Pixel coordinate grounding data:
*-*-*

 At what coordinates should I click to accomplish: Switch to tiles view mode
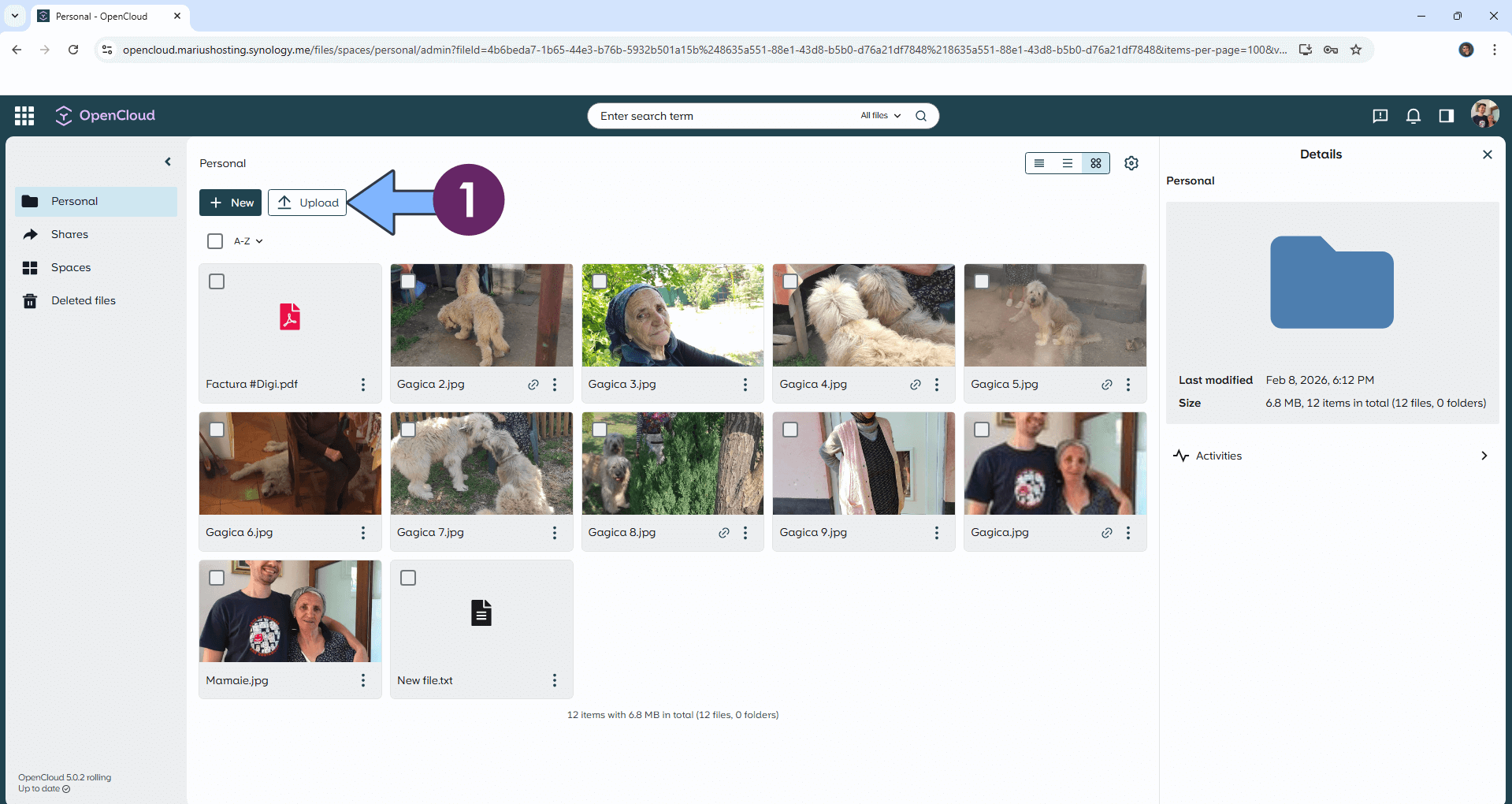click(1095, 163)
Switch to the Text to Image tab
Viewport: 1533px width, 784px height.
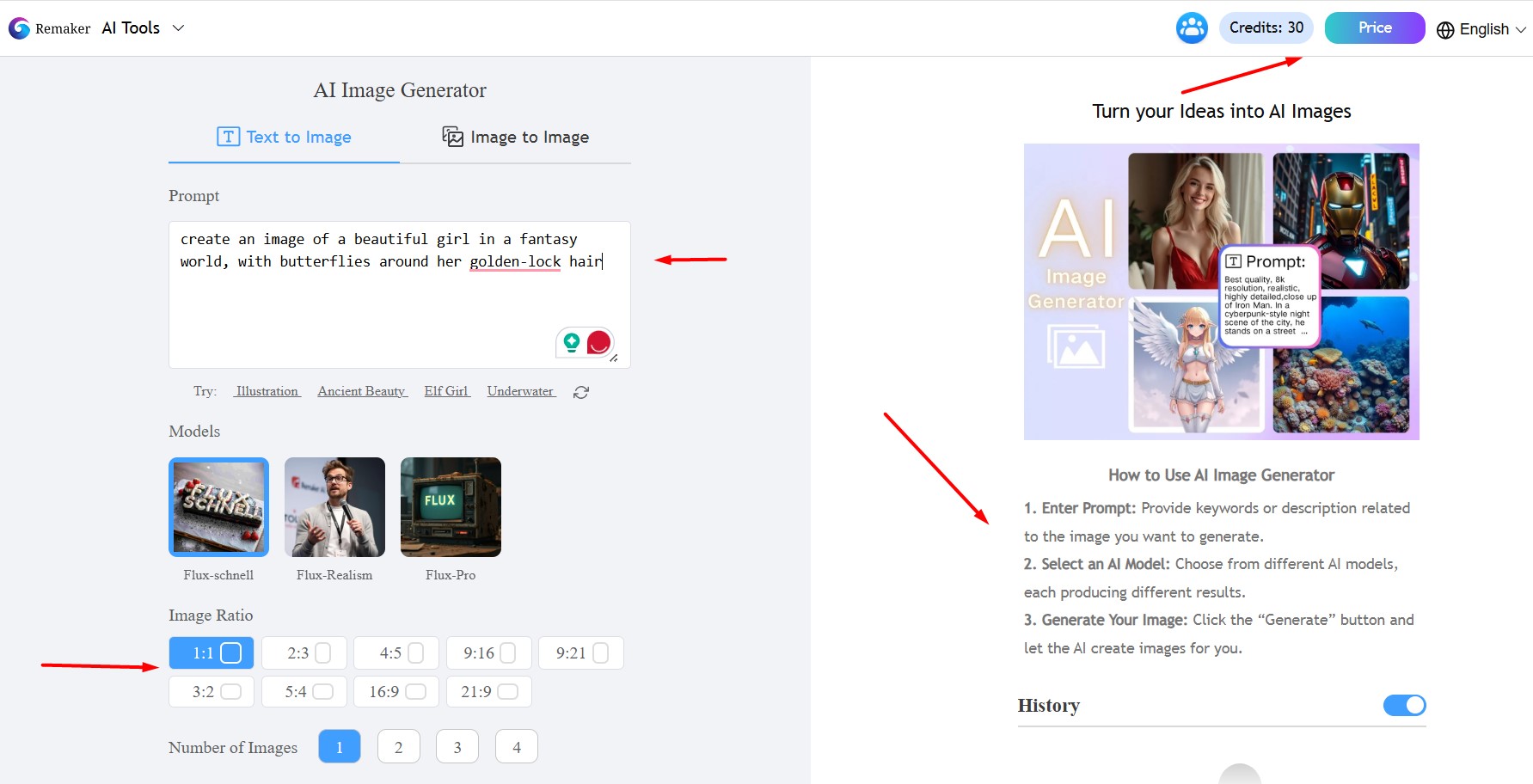(285, 138)
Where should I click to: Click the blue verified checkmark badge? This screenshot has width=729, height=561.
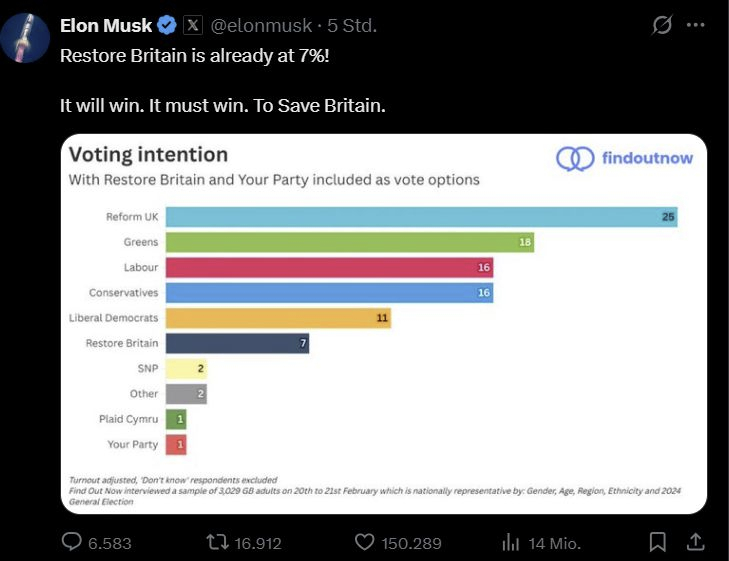coord(167,25)
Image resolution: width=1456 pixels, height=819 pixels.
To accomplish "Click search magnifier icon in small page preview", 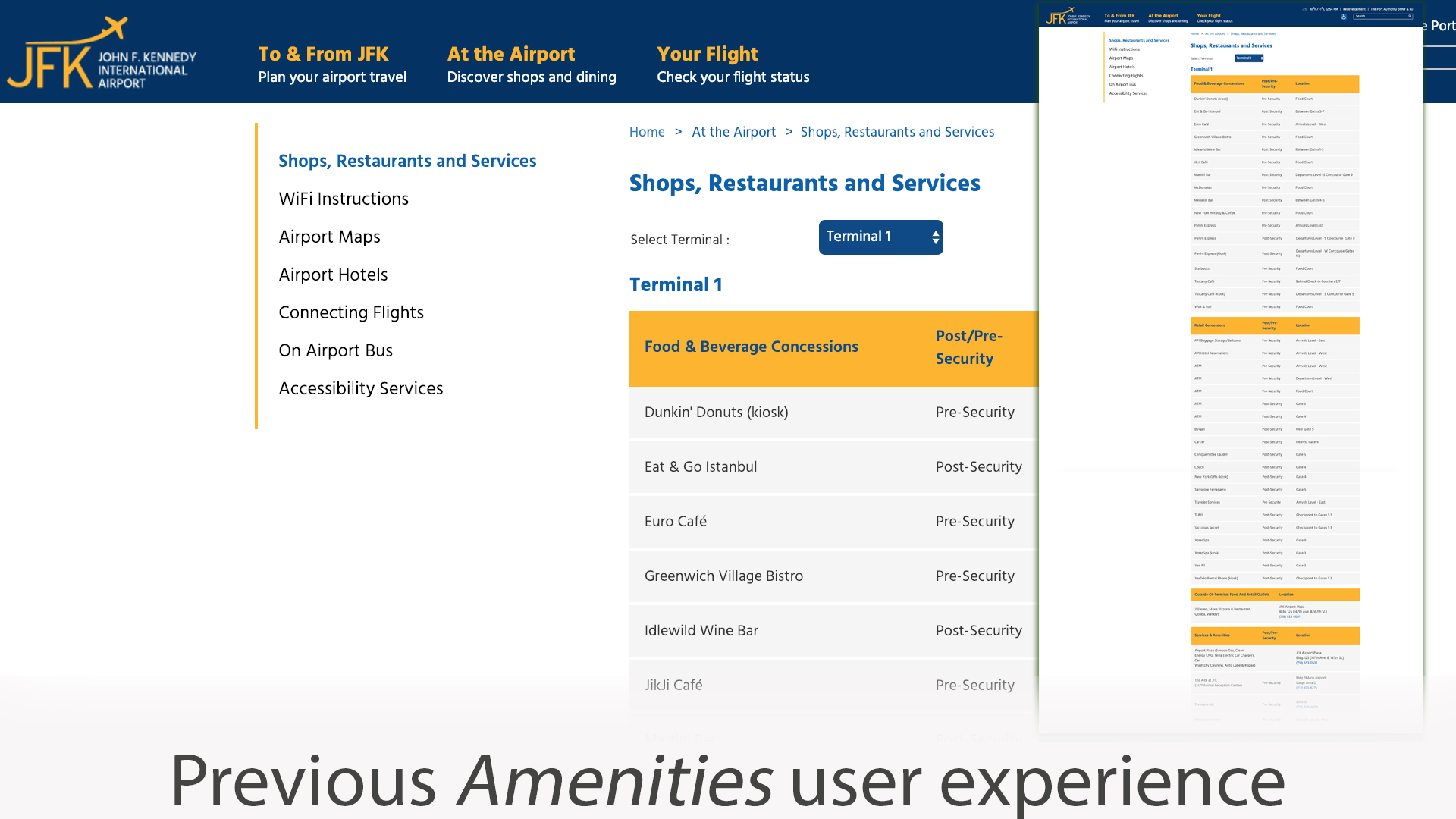I will tap(1410, 16).
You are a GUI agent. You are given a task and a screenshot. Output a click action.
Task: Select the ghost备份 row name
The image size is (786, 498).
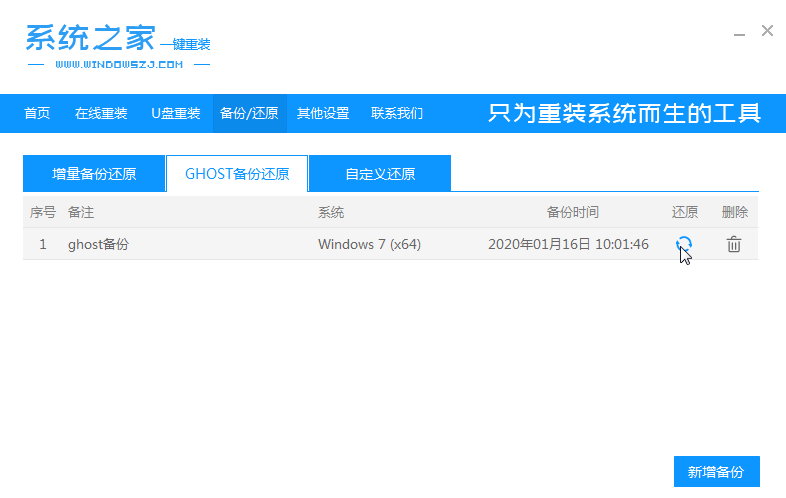point(98,244)
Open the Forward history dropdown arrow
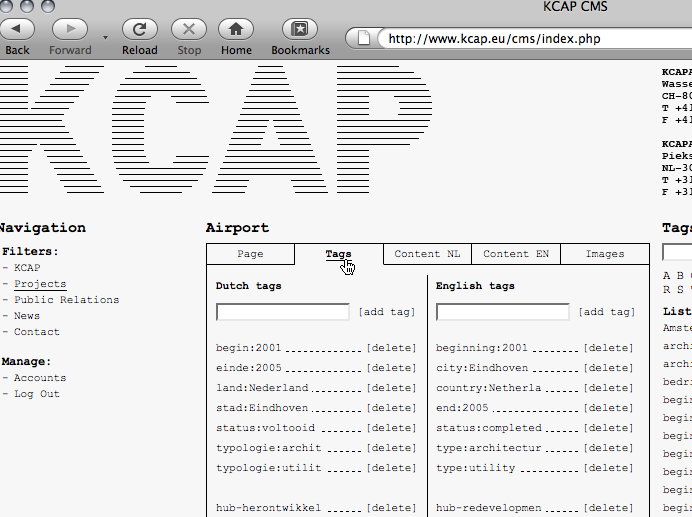Image resolution: width=692 pixels, height=517 pixels. [x=105, y=37]
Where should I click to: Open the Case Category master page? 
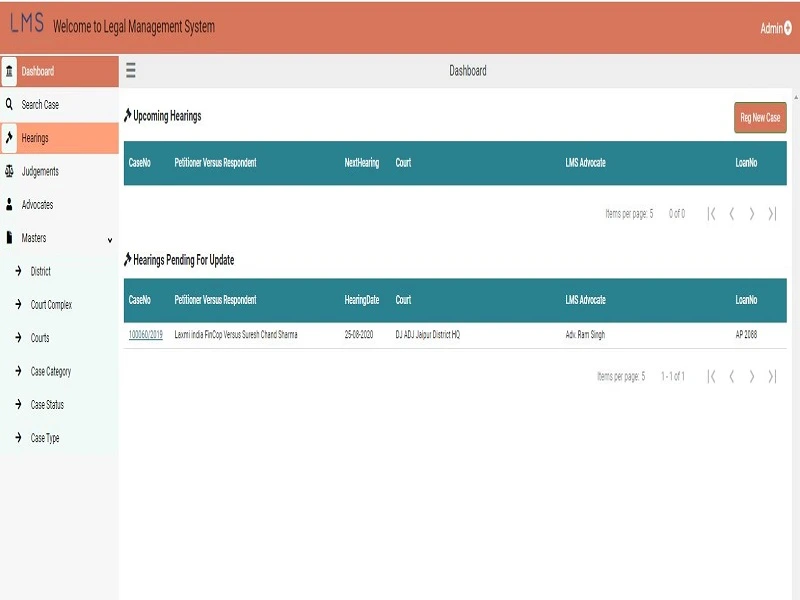(50, 372)

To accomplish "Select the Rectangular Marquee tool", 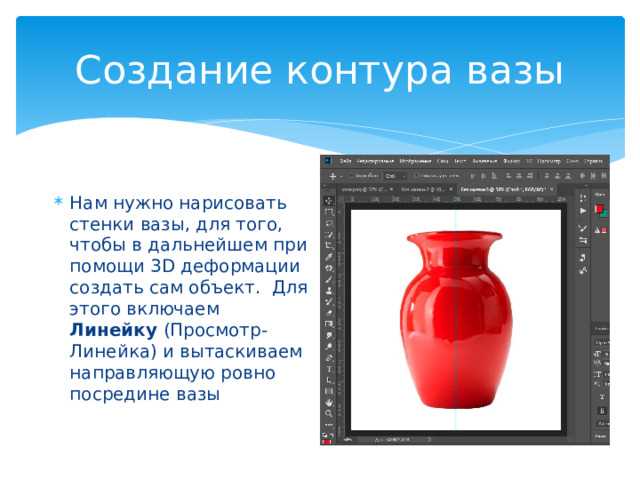I will point(329,212).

*-*-*

## WORK REQUIRED
Print the entries as they stand, first line through the line holding "Image resolution: width=1456", with every picture removed.

## SOLUTION FOR THIS EXERCISE
 At what coordinates should I click to accomplish: Switch to tiles view mode
click(1095, 163)
Switch to the Text to Image tab
Viewport: 1533px width, 784px height.
(285, 138)
Where should I click to: Click the blue verified checkmark badge? This screenshot has width=729, height=561.
coord(167,25)
Image resolution: width=1456 pixels, height=819 pixels.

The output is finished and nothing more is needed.